(Extracted records)
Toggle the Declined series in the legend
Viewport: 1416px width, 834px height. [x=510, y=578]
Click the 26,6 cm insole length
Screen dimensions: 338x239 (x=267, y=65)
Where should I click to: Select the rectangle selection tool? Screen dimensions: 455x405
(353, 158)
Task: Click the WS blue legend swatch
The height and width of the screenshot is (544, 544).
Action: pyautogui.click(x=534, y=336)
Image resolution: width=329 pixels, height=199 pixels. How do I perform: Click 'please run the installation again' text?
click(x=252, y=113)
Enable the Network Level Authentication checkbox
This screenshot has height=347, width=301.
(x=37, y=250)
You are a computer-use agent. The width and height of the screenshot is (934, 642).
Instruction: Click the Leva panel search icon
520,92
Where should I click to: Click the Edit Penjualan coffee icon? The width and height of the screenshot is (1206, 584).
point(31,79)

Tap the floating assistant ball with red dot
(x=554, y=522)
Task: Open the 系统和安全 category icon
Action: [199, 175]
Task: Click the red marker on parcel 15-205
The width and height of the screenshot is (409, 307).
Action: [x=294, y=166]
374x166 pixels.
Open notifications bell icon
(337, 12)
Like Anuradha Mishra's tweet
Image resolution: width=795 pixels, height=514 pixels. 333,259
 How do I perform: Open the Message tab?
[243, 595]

Exercise ▸ Each line shown above needs to be transcribed exactly.

Solved problem ▸
Toggle the Declined series in the legend
Viewport: 1416px width, 834px height. [x=510, y=578]
Click the 26,6 cm insole length
Screen dimensions: 338x239 (x=267, y=65)
Where should I click to: Select the rectangle selection tool? Screen dimensions: 455x405
(353, 158)
Task: Click the WS blue legend swatch
The height and width of the screenshot is (544, 544).
Action: pyautogui.click(x=534, y=336)
Image resolution: width=329 pixels, height=199 pixels. How do I perform: Click 'please run the installation again' text?
click(x=252, y=113)
Enable the Network Level Authentication checkbox
This screenshot has height=347, width=301.
(x=37, y=250)
You are a computer-use agent. The width and height of the screenshot is (934, 642).
Instruction: Click the Leva panel search icon
520,92
Where should I click to: Click the Edit Penjualan coffee icon? The width and height of the screenshot is (1206, 584).
point(31,79)

Tap the floating assistant ball with red dot
(x=554, y=522)
Task: Open the 系统和安全 category icon
Action: [199, 175]
Task: Click the red marker on parcel 15-205
The width and height of the screenshot is (409, 307).
Action: [x=294, y=166]
374x166 pixels.
Open notifications bell icon
(337, 12)
Like Anuradha Mishra's tweet
Image resolution: width=795 pixels, height=514 pixels. 333,259
 How do I perform: Open the Message tab?
[243, 595]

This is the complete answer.